● **What you should do**: Write out exactly the lines of the entries below from the one holding "Stop the clip" to the one holding "Click the New", inclusive, and leave out all other lines.
BEGIN The input
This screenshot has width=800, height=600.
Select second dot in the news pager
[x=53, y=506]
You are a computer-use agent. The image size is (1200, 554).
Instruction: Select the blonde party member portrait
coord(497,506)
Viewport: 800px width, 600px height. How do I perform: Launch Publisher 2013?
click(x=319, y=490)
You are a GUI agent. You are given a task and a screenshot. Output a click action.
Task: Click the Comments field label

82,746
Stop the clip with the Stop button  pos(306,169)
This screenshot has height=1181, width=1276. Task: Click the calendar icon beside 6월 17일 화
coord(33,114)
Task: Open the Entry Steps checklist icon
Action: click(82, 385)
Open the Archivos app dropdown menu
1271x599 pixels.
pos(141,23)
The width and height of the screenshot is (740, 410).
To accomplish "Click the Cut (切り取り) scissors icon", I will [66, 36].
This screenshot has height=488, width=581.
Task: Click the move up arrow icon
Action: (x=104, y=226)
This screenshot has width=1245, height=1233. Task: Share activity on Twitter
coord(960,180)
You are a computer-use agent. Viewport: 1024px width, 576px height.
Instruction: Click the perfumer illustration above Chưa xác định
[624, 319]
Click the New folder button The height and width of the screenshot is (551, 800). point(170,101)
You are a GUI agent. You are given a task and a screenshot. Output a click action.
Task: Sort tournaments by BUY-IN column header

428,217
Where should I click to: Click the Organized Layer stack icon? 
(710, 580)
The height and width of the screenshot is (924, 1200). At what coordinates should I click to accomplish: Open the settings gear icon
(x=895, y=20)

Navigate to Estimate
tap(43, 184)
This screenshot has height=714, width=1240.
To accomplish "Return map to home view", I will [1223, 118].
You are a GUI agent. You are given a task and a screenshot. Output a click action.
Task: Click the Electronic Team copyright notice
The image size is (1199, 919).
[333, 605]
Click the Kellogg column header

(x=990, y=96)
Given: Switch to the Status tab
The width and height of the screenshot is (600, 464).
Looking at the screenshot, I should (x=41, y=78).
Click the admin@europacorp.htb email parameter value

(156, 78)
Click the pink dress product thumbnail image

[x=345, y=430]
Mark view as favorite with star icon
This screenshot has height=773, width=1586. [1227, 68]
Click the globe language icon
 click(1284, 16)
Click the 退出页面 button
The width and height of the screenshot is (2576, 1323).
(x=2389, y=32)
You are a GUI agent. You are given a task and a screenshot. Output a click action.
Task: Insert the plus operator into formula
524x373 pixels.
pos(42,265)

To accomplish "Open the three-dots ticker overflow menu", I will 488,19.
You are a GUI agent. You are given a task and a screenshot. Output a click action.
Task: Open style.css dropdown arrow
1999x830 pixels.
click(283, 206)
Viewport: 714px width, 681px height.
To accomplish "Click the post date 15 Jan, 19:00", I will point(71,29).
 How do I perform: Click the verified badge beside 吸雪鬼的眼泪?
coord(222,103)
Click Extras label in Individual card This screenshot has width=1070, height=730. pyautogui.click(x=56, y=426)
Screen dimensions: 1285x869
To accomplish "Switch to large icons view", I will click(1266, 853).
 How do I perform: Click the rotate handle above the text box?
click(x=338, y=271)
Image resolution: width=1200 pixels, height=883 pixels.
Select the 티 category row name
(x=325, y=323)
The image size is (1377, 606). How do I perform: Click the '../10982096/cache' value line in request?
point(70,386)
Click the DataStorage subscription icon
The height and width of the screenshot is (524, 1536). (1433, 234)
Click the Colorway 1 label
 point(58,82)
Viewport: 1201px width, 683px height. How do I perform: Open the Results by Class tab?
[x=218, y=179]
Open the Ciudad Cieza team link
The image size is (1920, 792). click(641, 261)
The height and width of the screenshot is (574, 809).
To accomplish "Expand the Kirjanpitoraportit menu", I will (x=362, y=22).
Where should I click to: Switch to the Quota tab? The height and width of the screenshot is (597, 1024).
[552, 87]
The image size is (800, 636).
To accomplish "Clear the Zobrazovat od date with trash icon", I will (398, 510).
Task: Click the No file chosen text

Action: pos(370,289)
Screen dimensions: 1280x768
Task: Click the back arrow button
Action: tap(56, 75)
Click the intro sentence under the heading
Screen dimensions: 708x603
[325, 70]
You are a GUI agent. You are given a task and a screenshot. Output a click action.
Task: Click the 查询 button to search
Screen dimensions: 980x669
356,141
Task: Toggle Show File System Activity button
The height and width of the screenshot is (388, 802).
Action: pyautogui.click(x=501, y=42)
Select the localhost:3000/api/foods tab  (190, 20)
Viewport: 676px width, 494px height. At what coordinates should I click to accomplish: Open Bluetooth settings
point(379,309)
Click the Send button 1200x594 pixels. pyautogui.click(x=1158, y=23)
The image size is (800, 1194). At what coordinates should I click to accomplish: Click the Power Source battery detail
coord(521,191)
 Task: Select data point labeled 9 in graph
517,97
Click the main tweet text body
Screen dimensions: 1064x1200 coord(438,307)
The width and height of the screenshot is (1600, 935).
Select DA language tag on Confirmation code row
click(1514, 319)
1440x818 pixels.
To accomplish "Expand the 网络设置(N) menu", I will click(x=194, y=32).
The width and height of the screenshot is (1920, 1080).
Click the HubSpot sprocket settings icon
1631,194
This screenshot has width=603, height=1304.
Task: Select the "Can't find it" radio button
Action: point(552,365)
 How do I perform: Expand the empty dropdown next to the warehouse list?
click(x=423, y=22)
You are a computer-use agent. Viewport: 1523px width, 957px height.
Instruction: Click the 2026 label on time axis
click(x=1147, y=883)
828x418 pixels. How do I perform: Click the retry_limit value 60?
END The input
● **Response to this task**:
Stop the clip with the Stop button  pos(306,169)
This screenshot has height=1181, width=1276. Task: Click the calendar icon beside 6월 17일 화
coord(33,114)
Task: Open the Entry Steps checklist icon
Action: click(82, 385)
Open the Archivos app dropdown menu
1271x599 pixels.
pos(141,23)
The width and height of the screenshot is (740, 410).
To accomplish "Click the Cut (切り取り) scissors icon", I will [66, 36].
This screenshot has height=488, width=581.
Task: Click the move up arrow icon
Action: (x=104, y=226)
This screenshot has width=1245, height=1233. Task: Share activity on Twitter
coord(960,180)
You are a computer-use agent. Viewport: 1024px width, 576px height.
Instruction: Click the perfumer illustration above Chưa xác định
[624, 319]
Click the New folder button The height and width of the screenshot is (551, 800). point(170,101)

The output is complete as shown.